Uitspraak
1.Procesverloop in cassatie
2.Beoordeling van het eerste cassatiemiddel
3.Beoordeling van het tweede cassatiemiddel
4.Beslissing
12 december 2023.
Hoge Raad
In deze zaak heeft de Hoge Raad op 12 december 2023 uitspraak gedaan in een cassatieprocedure tegen een beslissing van het gerechtshof 's-Hertogenbosch. Het beroep in cassatie was ingesteld door de betrokkene, die werd bijgestaan door advocaat R.J. Baumgardt. De zaak betreft een vordering tot ontneming van wederrechtelijk verkregen voordeel, voortvloeiend uit de verkoop van cocaïne, GHB en Xtc-pillen, alsook het witwassen van auto’s. De Hoge Raad heeft de klachten over de uitspraak van het hof beoordeeld en geconcludeerd dat deze niet kunnen leiden tot vernietiging van die uitspraak, met uitzondering van de hoogte van de aan de staat te betalen betalingsverplichting.

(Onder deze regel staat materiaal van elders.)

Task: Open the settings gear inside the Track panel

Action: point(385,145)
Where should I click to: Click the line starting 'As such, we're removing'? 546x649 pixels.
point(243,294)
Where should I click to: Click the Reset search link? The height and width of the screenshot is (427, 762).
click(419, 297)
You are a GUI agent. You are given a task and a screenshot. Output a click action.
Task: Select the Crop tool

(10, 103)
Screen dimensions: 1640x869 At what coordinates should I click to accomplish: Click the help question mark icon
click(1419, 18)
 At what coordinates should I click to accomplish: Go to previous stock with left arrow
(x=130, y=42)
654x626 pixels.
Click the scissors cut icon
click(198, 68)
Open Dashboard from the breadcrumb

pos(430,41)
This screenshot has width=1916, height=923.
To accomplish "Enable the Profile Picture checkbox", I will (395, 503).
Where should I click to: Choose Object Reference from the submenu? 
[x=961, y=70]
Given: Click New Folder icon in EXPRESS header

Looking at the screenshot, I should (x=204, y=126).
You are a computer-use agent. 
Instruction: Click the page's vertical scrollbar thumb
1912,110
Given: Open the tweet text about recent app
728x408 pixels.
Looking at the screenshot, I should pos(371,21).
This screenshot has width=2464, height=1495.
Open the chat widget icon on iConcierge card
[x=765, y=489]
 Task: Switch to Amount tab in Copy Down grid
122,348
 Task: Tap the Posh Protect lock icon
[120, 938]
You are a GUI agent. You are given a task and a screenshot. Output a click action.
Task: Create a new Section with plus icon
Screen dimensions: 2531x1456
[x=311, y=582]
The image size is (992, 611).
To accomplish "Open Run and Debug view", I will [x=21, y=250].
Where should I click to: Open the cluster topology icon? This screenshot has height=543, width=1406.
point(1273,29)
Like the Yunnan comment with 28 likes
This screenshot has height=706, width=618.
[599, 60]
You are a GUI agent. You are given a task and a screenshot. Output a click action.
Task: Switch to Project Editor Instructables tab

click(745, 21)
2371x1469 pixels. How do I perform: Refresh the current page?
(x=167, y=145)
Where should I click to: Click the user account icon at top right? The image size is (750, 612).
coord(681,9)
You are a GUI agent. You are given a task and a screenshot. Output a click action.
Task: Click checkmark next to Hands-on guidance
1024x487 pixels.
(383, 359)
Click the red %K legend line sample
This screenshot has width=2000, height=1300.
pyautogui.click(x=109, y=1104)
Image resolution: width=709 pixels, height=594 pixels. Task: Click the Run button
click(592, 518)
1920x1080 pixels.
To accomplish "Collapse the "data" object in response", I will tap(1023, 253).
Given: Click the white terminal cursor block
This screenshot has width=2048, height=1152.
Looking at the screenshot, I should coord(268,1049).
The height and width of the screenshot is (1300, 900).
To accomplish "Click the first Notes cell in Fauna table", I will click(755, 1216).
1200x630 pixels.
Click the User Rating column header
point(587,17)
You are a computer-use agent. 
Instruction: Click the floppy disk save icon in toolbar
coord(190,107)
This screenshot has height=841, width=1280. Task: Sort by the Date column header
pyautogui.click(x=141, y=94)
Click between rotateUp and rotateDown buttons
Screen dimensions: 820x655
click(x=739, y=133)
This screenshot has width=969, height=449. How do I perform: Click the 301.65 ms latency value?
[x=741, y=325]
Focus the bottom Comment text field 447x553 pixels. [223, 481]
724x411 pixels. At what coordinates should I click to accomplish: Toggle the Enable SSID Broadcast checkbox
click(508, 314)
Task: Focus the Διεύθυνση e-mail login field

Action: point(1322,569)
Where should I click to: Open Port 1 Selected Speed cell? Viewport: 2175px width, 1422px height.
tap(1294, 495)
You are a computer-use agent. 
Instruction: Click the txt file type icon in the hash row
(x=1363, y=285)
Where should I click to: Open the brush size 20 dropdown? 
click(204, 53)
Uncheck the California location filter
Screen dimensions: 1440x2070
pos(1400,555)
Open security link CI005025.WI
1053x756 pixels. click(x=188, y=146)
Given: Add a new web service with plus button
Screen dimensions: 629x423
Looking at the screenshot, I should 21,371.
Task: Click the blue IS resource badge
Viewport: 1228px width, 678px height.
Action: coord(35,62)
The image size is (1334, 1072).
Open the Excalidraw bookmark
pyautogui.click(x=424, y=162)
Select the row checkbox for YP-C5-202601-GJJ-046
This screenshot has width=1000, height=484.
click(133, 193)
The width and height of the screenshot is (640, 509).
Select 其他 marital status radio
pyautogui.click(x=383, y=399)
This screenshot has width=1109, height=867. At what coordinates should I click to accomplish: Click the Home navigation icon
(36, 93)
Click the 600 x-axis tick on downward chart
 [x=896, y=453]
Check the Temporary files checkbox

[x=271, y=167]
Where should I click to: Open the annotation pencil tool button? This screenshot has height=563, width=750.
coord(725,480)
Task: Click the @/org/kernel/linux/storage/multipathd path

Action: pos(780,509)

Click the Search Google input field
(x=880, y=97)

De advocaat-generaal D.J.C. Aben had geconcludeerd tot vernietiging van het bestreden arrest, maar uitsluitend wat betreft de hoogte van het te betalen bedrag. De Hoge Raad heeft vastgesteld dat de redelijke termijn, zoals bedoeld in artikel 6 lid 1 van het Europees Verdrag tot bescherming van de rechten van de mens, is overschreden. Dit heeft geleid tot een vermindering van de opgelegde betalingsverplichting van € 30.954 naar € 27.860. De Hoge Raad heeft de uitspraak van het hof vernietigd, maar het beroep voor het overige verworpen.
Deze uitspraak benadrukt het belang van de redelijke termijn in cassatieprocedures en de gevolgen daarvan voor de hoogte van de betalingsverplichtingen in zaken van profijtontneming.